- **Required action**
Using only the records, tally the lines with "height" in them and state that total by itself.

(Records supplied)

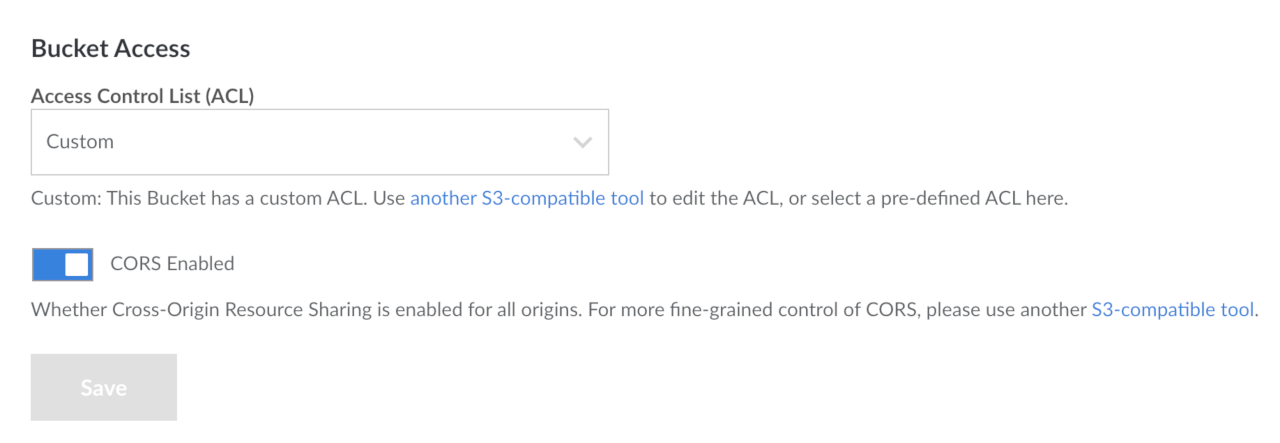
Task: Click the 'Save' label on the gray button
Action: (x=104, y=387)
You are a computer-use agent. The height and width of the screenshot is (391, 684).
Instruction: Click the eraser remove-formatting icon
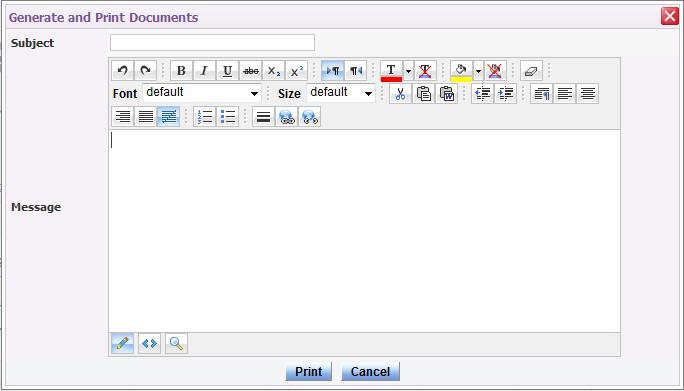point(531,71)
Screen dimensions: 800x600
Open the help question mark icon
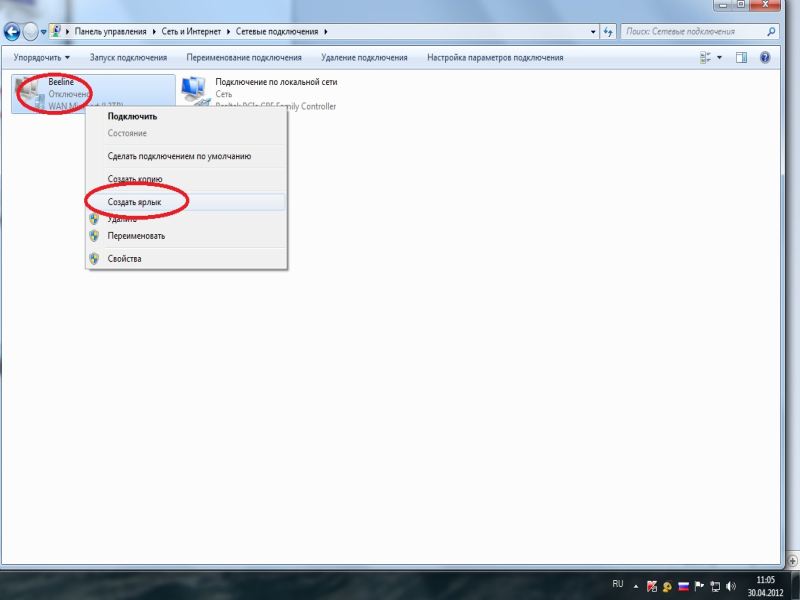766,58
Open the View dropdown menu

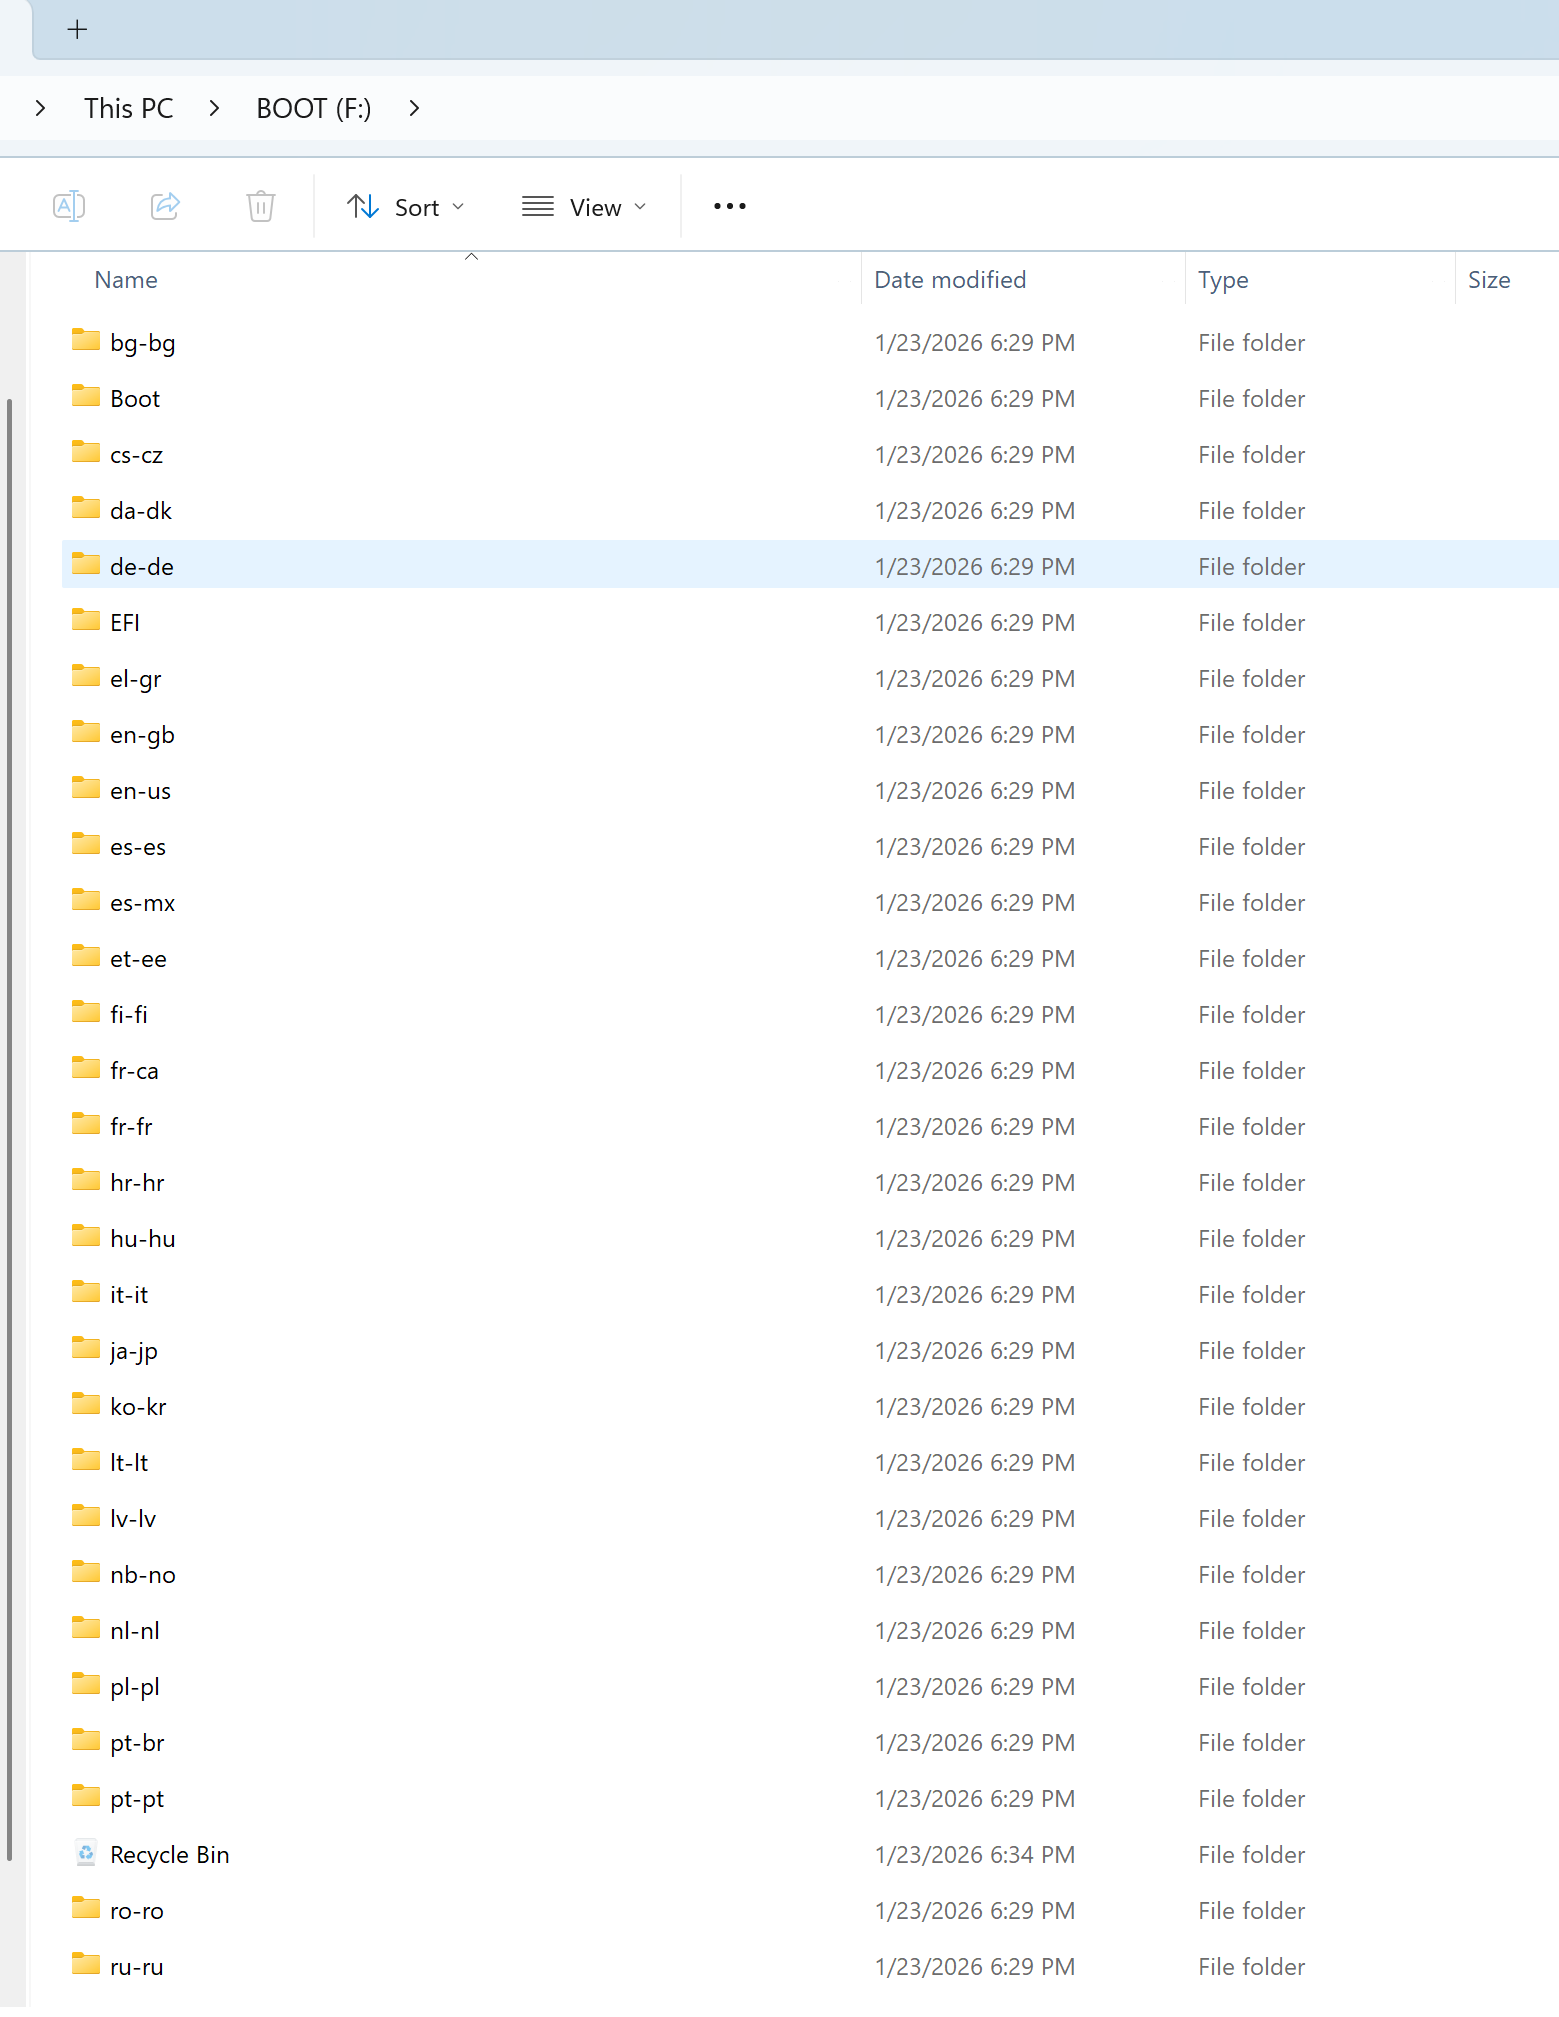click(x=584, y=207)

(End Records supplied)
(Records supplied)

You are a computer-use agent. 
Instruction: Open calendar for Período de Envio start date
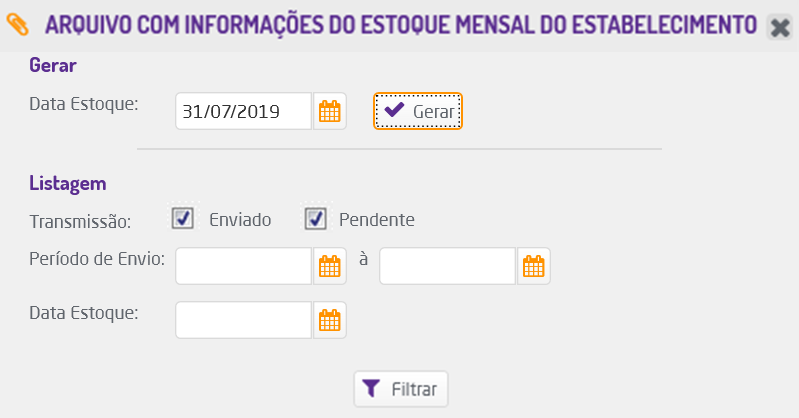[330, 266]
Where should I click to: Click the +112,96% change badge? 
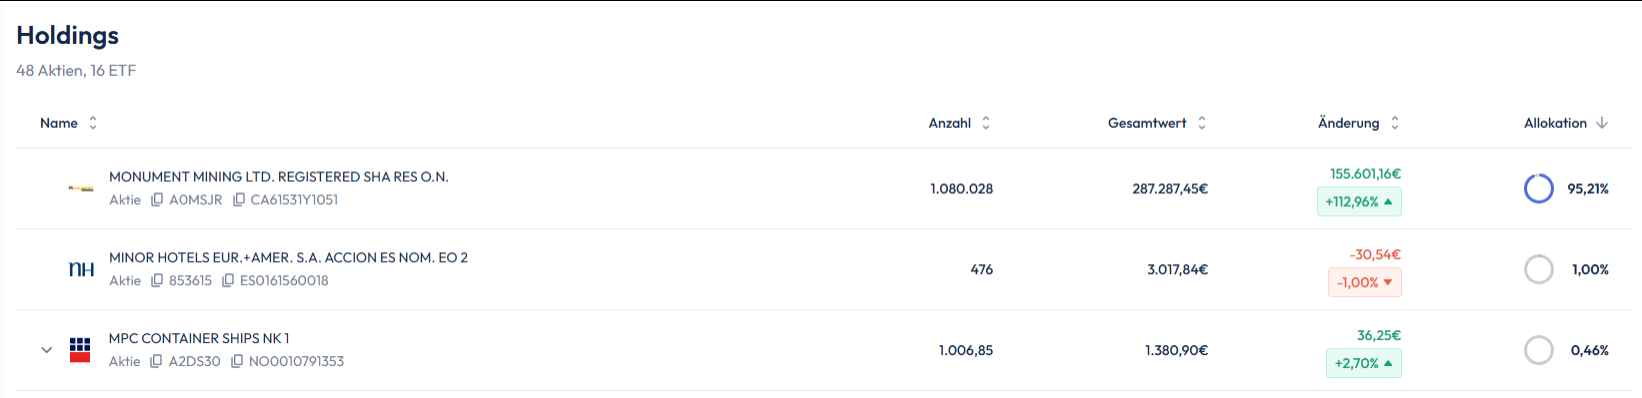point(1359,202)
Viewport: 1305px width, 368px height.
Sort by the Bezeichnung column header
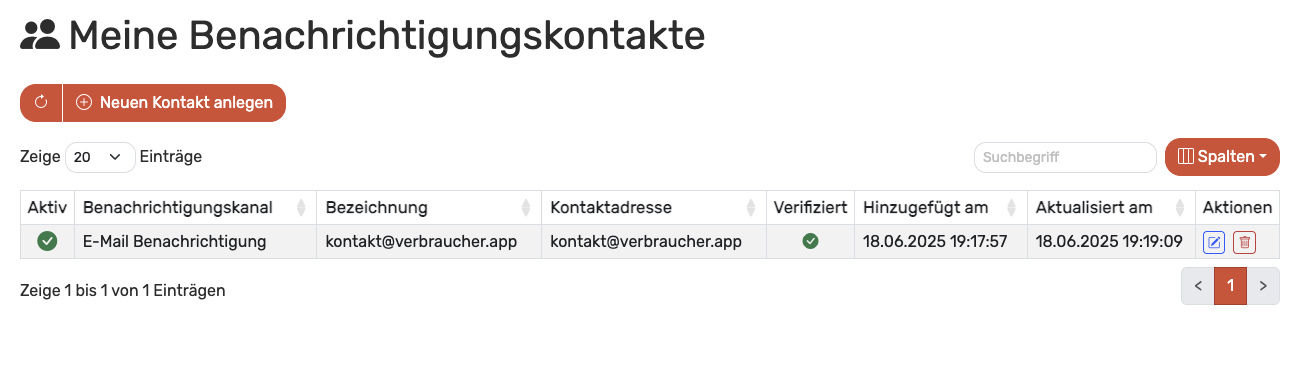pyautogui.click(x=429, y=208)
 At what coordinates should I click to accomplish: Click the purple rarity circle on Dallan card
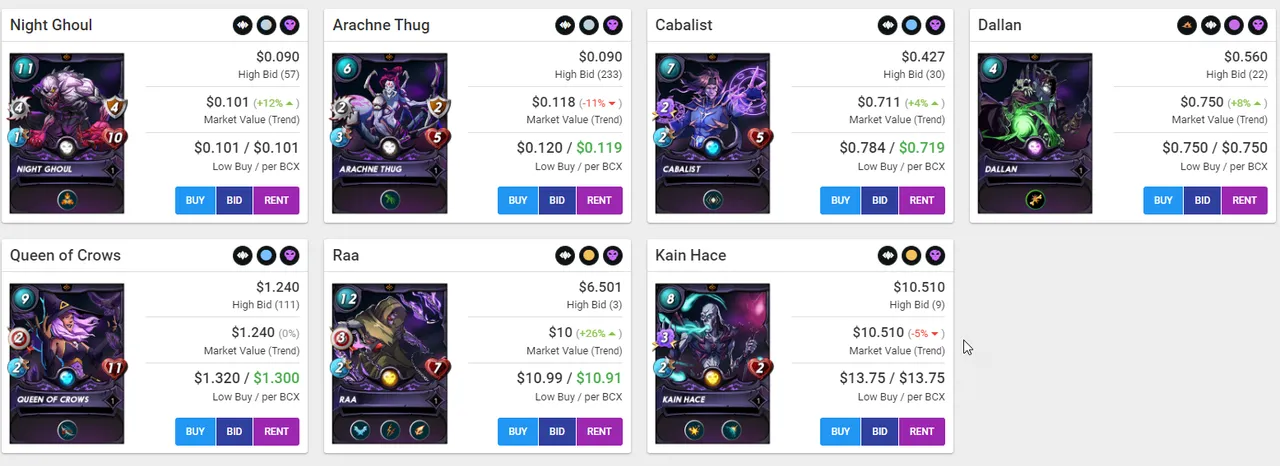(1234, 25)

(End Records supplied)
(Records supplied)

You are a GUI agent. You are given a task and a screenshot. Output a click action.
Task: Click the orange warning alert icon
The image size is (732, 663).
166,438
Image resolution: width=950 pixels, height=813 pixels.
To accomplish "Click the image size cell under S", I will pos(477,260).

(End Records supplied)

- **Reply**
3